■ **PROBLEM REQUIREMENTS**: What you write should be an exact repeat of the lines from the one with "Task: Click the blue" through the final line below, minus the pictures.

■ **DATA PROVIDED**:
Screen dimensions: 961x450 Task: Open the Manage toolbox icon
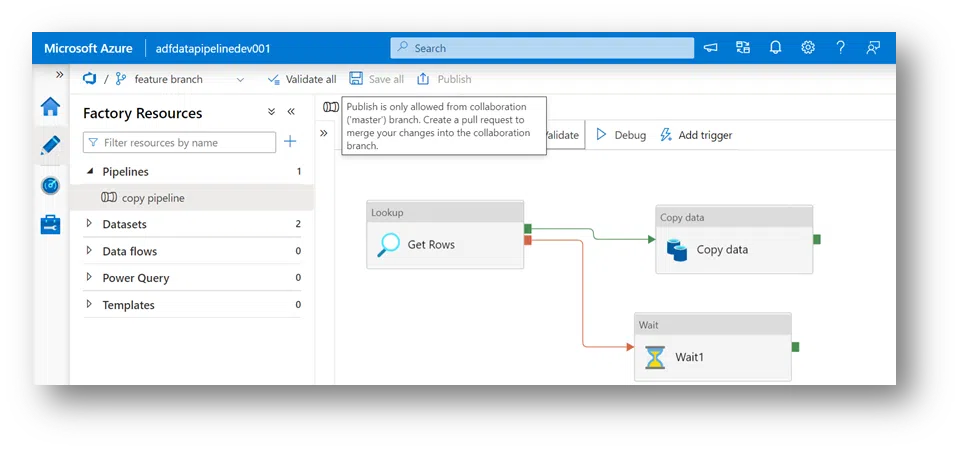(x=50, y=224)
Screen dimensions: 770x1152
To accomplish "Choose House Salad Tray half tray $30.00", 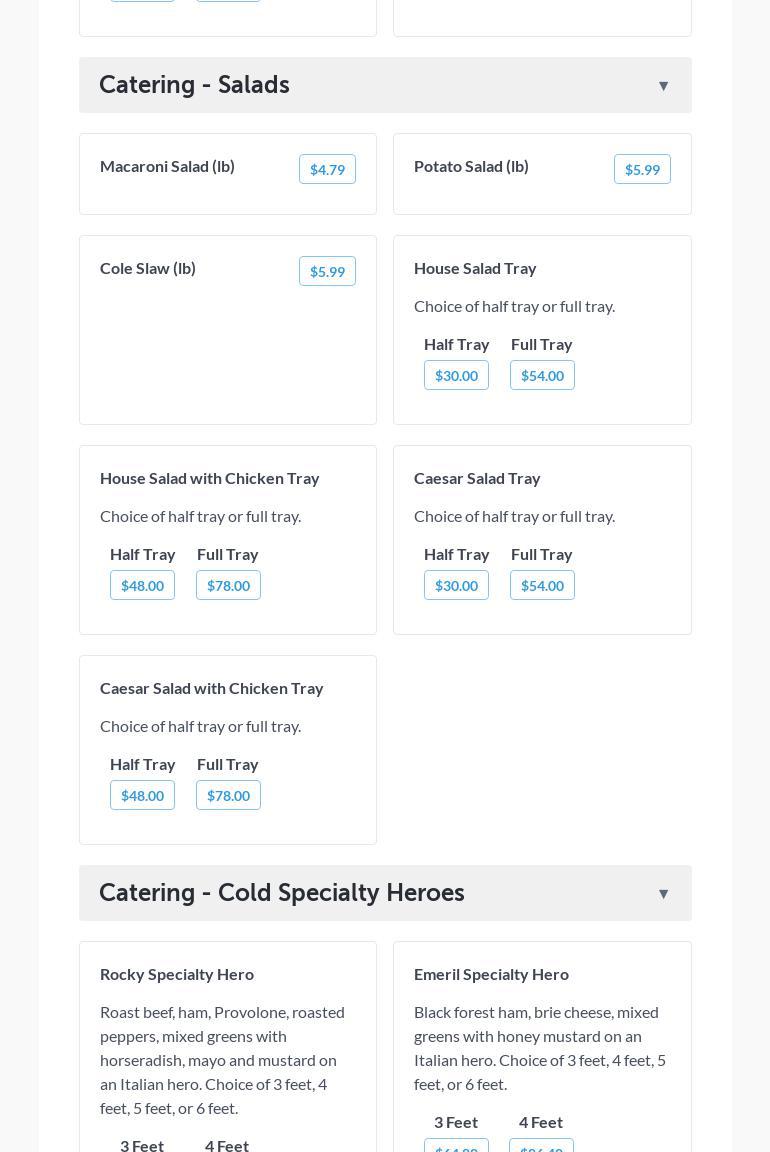I will tap(456, 376).
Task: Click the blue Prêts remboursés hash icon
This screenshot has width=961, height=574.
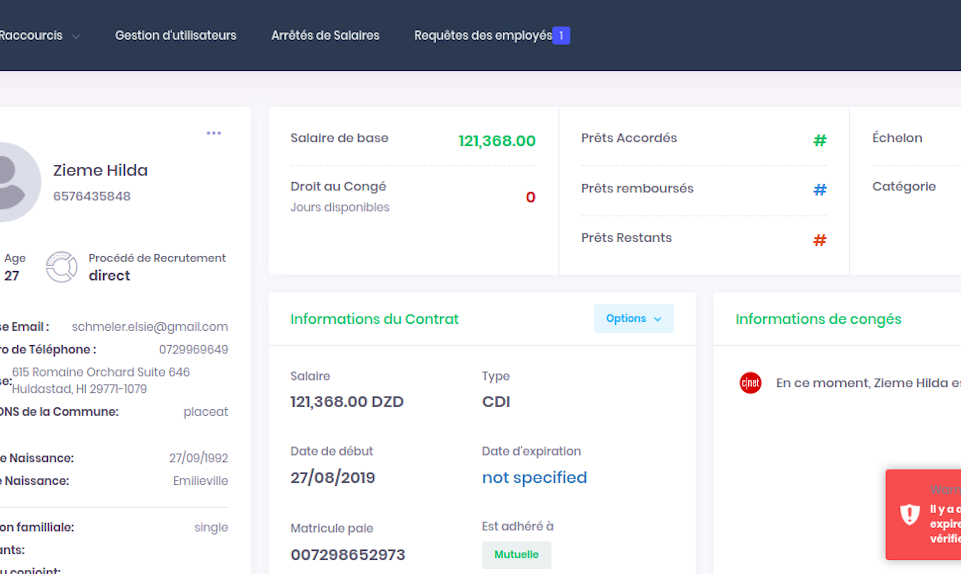Action: [x=819, y=189]
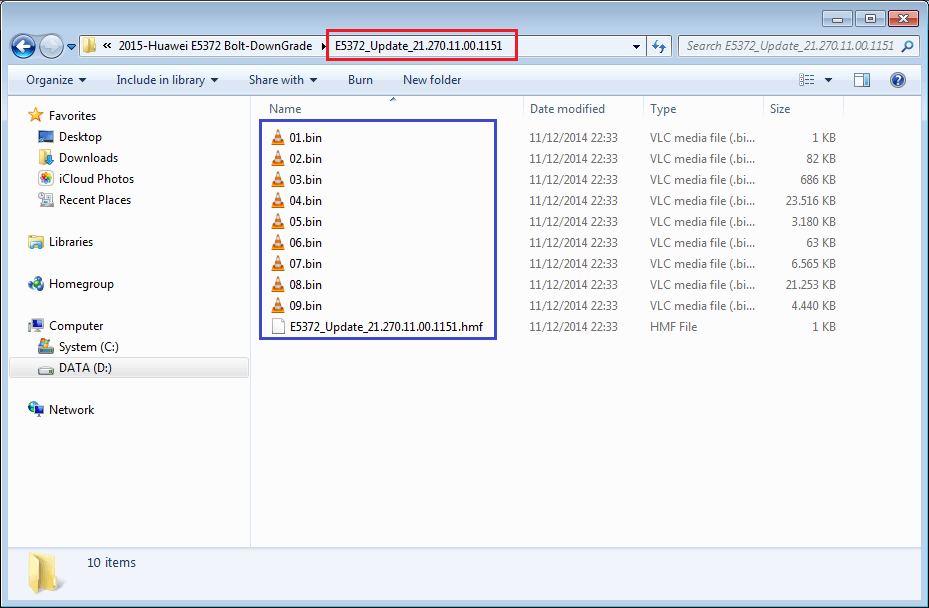Click the back navigation arrow

(x=22, y=46)
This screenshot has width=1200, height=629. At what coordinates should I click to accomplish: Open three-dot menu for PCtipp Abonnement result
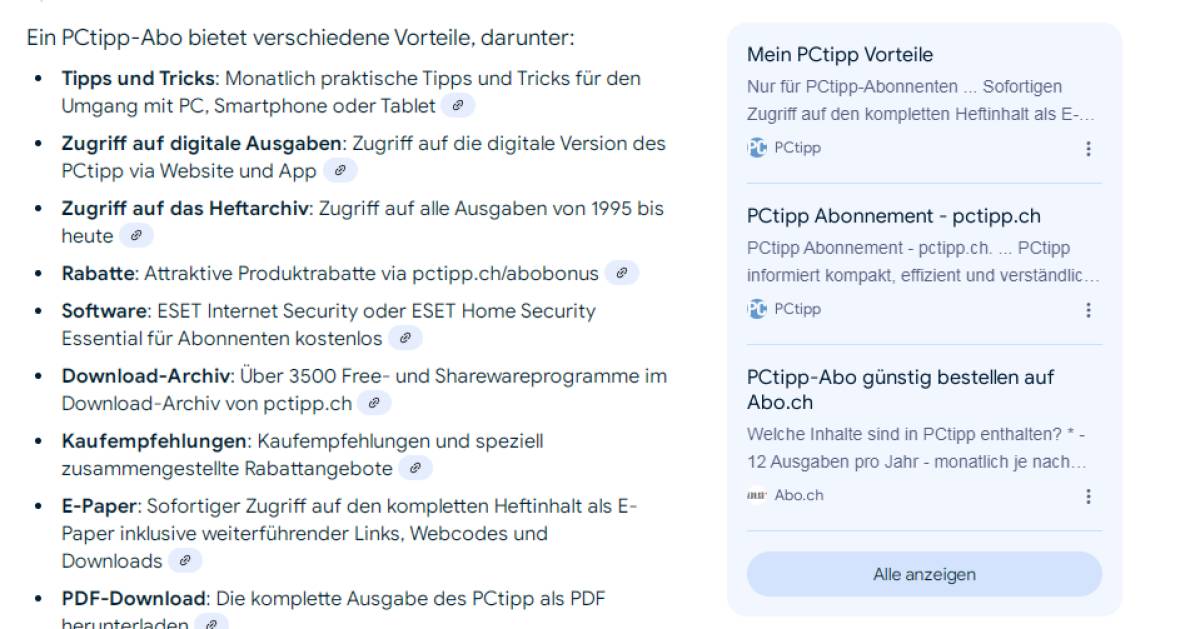click(1088, 310)
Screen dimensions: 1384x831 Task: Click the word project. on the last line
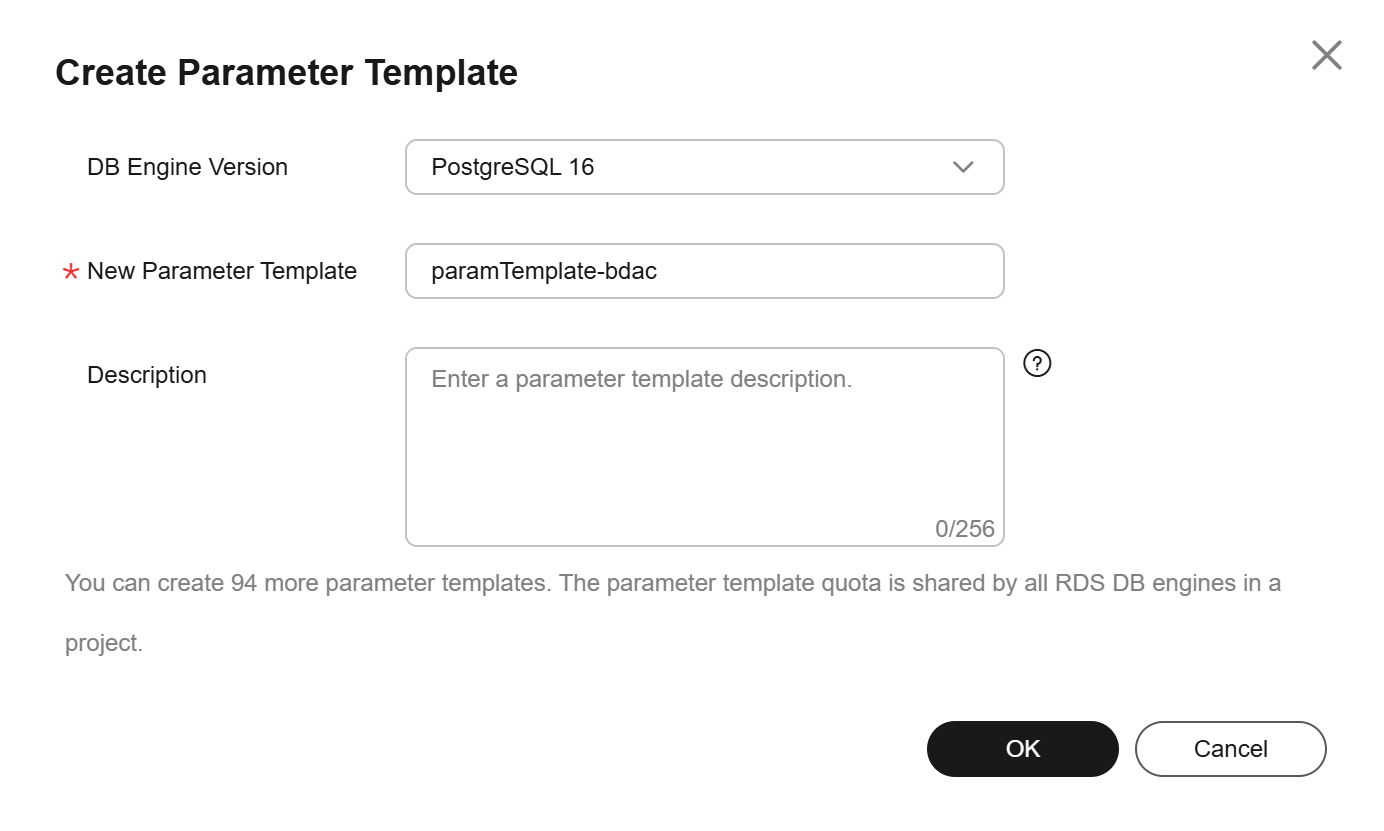pos(104,643)
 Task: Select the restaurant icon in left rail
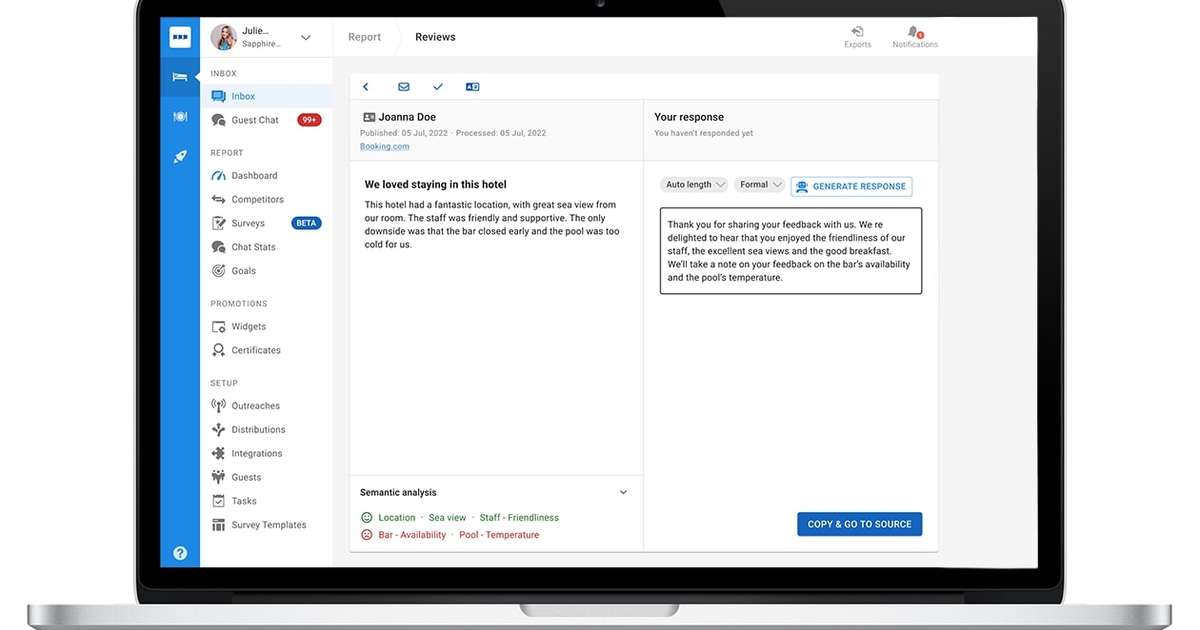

■ **COMPLETED EXERCISE**:
Task: Click the blue Prêts remboursés hash icon
This screenshot has width=961, height=574.
Action: [x=819, y=189]
Click the back navigation arrow

(x=22, y=46)
This screenshot has width=1200, height=629. At what coordinates should I click to accomplish: Open three-dot menu for PCtipp Abonnement result
click(1088, 310)
Screen dimensions: 1384x831 Task: Click the word project. on the last line
pos(104,643)
 Task: Select the restaurant icon in left rail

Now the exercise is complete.